In der 33. Minute waren die Rodder am Zug. Auf der rechten Seite bekam Iwanicki den Ball und setzte den in der Mitte mitgelaufenen Daniel Moorkamp gekonnt in Szene. Dieser zögerte nicht lange und zog trocken ab. Zwar ging der Ball zentral auf den Keeper, dieser reagierte jedoch unglücklich und so senkte sich der Schuss ins Tor. Anschlusstreffer!

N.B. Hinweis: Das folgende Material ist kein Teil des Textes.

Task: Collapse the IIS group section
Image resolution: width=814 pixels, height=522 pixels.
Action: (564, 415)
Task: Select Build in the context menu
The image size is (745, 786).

Fünf Minuten später der Schock: Michael Seidel muss mit rot vom Platz. Der Schiedsrichter hatte auf Notbremse entschieden, was eine vertretbare Entscheidung war. Den darauffolgenden Freistoß an der Strafraumkante verwandelte Wettringen direkt. Kurze vor Ende des ersten Durchgangs dann der quasi K.O.: Handelfmeter gegen die Dritte, wieder berechtigt. Mit dem 1:4 ging es in die Pause.

Rodde 3
Gewinnen konnte man das Spiel nicht mehr, aber abschlachten lassen wollte man sich auch nicht. Zur zweiten Halbzeit nahm das Trainerteam einen Stürmer raus und wechselte einen Verteidiger ein, um die Viererkette wieder vollständig zu machen. Man stellte sich für die zweiten 45 Minuten auf eine Abwehrschlacht ein. An viel eigenem Ballbesitz war da nicht mehr zu denken. Hauptsache man hielt Wettringen vom Tor fern. Dafür, dass kein weiterer Treffer fiel war auch Keeper Marc Schwegmann verantwortlich. War er in der ersten Hälfte seines Pflichtspieldebüts im Tor der Dritten noch etwas wackelig gewesen, avancierte er nun zu einem absolut sicheren Rückhalt, der auch die größten Chancen vereitelte. Befreien konnte Rodde sich kaum noch.
Außer dem einen Mal in der 50. Minute, als Iwanicki auf der linken Seite auf Höhe der Mittellinie den Ball bekam. Da niemand wirklich mitgelaufen war, fasste er sich ein Herz und startete sein Solo. Kurz vor der Grundlinie zog er nach innen und zirkelte den Ball am im kurzen Eck stehenden Torhüter der Wettringer vorbei, oben rechts in den Knick. Ein absolutes Traumtor.
Allerdings war das auch der einzige offensive Höhepunkt der Dritten in der zweiten Halbzeit. Und so pfiff der Schiedsrichter nach 90 Minuten beim Stand von 2:4 ab.

In Unterzahl hatte Eintracht Rodde 3 Moral bewiesen und insgesamt gar kein so schlechtes Spiel abgeliefert. Wer weiß wie die Partie ausgegangen wäre, wenn man nicht so geschwächt in die Begegnung gegangen wäre und mit elf Mann zu Ende gespielt hätte.
Am kommenden Sonntag erwartet die Dritte das Auswärtsspiel gegen Grün-Weiß Rheine 3. Die scheinen ihren Dornröschenschlaf beendet zu haben und konnten drei ihrer letzten vier Spiele gewinnen. Etwas, dass man auch Rodde 3 wünschen würde.